- Task details -
Copy nothing but the lines below, from the one with "Activate the zoom box magnifier tool" through the one with "Click the blue listbox vertical scrollbar", exactly as written; no pictures should appear.

[[ Supplied records open ]]

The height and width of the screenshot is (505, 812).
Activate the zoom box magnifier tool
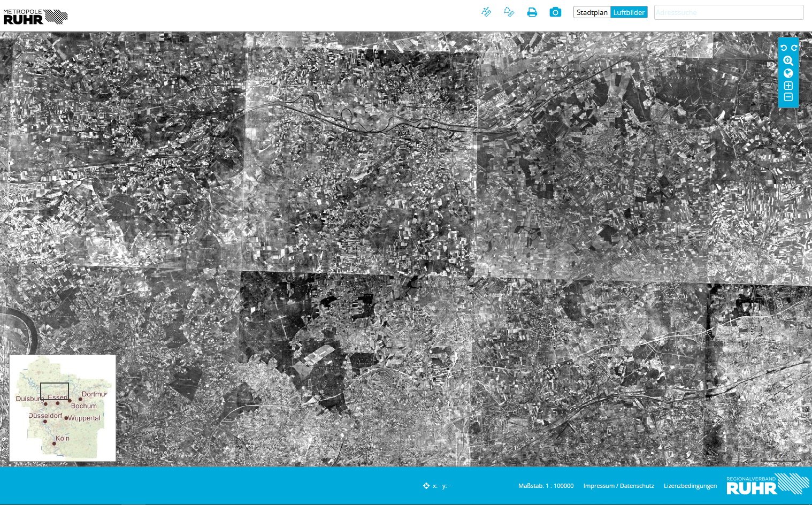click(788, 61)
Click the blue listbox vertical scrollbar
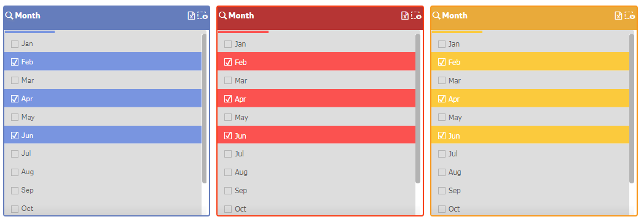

[[ Supplied records closed ]]
[[ Supplied records open ]]

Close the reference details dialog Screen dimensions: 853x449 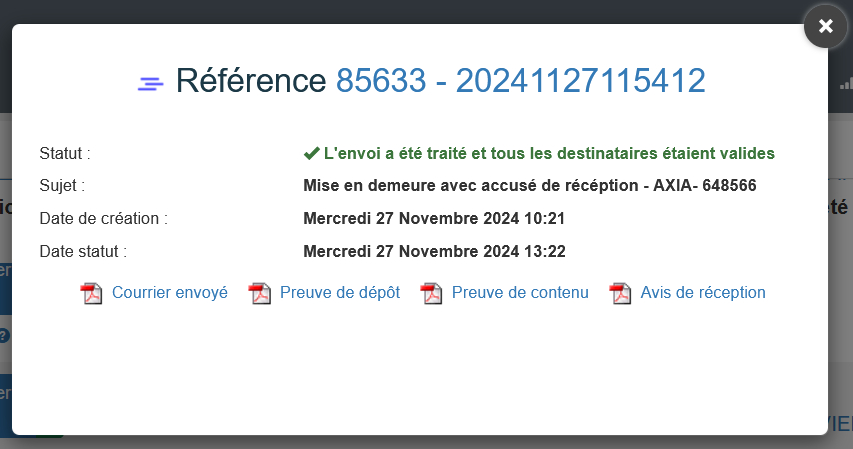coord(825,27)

[[ Supplied records closed ]]

- Exercise output -
Activate the zoom box magnifier tool
click(788, 61)
Click the blue listbox vertical scrollbar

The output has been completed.